Exploring Objects and Links

This exercise describes how to start the Proximity Database Browser and walks through an exploration of several objects and links in the ProxWebKB database.

Exercise 4.1. Exploring objects and links:

  1. If it is not already running, start the MonetDB server on the ProxWebKB database.

    > Mserver --dbname ProxWebKB $PROX_HOME/resources/init-mserver.mil
    

    The init-mserver.mil script sets the port for the server to 30000. To use a different port, add --set port=nnnnn (where nnnnn is the new port number) to the command line, e.g.,

    > Mserver --dbname ProxWebKB $PROX_HOME/resources/init-mserver.mil \
      --set port=45678
    

    Remember to use a port number > 40000 if you are using MonetDB 4.6.2.

  2. Start the Proximity Database Browser. Substitute the appropriate host and port information if you are running the MonetDB server on a different machine or are using a different port.

    > cd $PROX_HOME
    > bin/gui.sh localhost:30000
    

    Proximity starts the Proximity Database Browser. The Proximity interactive Python interpreter opens in a separate window. See “Using the Proximity Python Interpreter” for information on using the interpreter to interactively work with the data. You can close the interpreter window when you are not using it.

  3. In the Proximity Database Browser home page, click Objects. Proximity displays the total number of objects in the database and lists the IDs for the first 200 objects. The ProxWebKB database includes 4135 objects.

    Displaying long lists can take a considerable amount of time; therefore, Proximity displays 200 items at a time. To display more objects, click Next to see the next 200 objects, or click the corresponding page number to go to that portion of the object list. For example, clicking 4 displays objects 601 through 800.

  4. Click 1 to see the details for object 1. Proximity displays information about object 1.

    Because MonetDB optimizes column-centric operations at the expense of row-centric operations, it can be slow to collect the attributes and values for a specific object or link in databases containing a large number of attributes. Proximity therefore separates the display of attribute information from other information about objects and links.

  5. Click attrs. Proximity displays a list of the attributes and their values for object 1. (The order in which attributes are listed may differ from that shown below.)

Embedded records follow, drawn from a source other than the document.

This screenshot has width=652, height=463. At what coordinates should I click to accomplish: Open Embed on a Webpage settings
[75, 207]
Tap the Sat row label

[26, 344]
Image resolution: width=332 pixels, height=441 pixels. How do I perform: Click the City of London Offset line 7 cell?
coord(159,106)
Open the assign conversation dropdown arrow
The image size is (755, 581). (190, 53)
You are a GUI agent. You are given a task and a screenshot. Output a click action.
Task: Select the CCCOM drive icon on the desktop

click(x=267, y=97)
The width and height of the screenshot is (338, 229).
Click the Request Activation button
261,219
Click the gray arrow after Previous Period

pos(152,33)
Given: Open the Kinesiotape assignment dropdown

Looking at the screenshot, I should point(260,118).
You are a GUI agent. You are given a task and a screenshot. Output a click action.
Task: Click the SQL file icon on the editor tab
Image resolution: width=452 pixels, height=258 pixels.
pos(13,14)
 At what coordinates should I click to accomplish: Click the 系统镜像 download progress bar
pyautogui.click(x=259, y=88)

    Proximity supports set-based attribute values allowing objects and links to have multiple values, including duplicated values, for an attribute. Object 1 has multiple values for the page_words_top100 attribute. This attribute represents occurrences of the top 100 words found in the web pages used to create the ProxWebKB database. Individual words can occur more than once in this list if they occur more than once in the source web page.

  6. Click Home to return to the Proximity Database Browser start page.

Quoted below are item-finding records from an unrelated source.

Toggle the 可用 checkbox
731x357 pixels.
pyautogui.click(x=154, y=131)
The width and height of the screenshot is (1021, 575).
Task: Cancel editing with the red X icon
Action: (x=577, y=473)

  7. Click Links. Proximity displays the total number of links in the database and lists the IDs of the first 200 links. The ProxWebKB database contains 10,934 links.

  8. Click 1 to see the details for link 1. Proximity displays summary information about link 1 including the IDs of the objects it connects.

  9. Click attrs. Proximity displays a list of attributes and their values for link 1.

    In Proximity, links are database entities on a par with objects. Like objects, links have IDs and set-based attribute values. Because we imported additional values for the link_tag attribute in Exercise 3.3, some links, including link 1, have more than one value for this attribute.

  10. Continue exploring the ProxWebKB database. The remaining exercises in this tutorial use the ProxWebKB database, so understanding the data it represents can be helpful as you work through the remaining exercises. When you are finished, continue to the next section.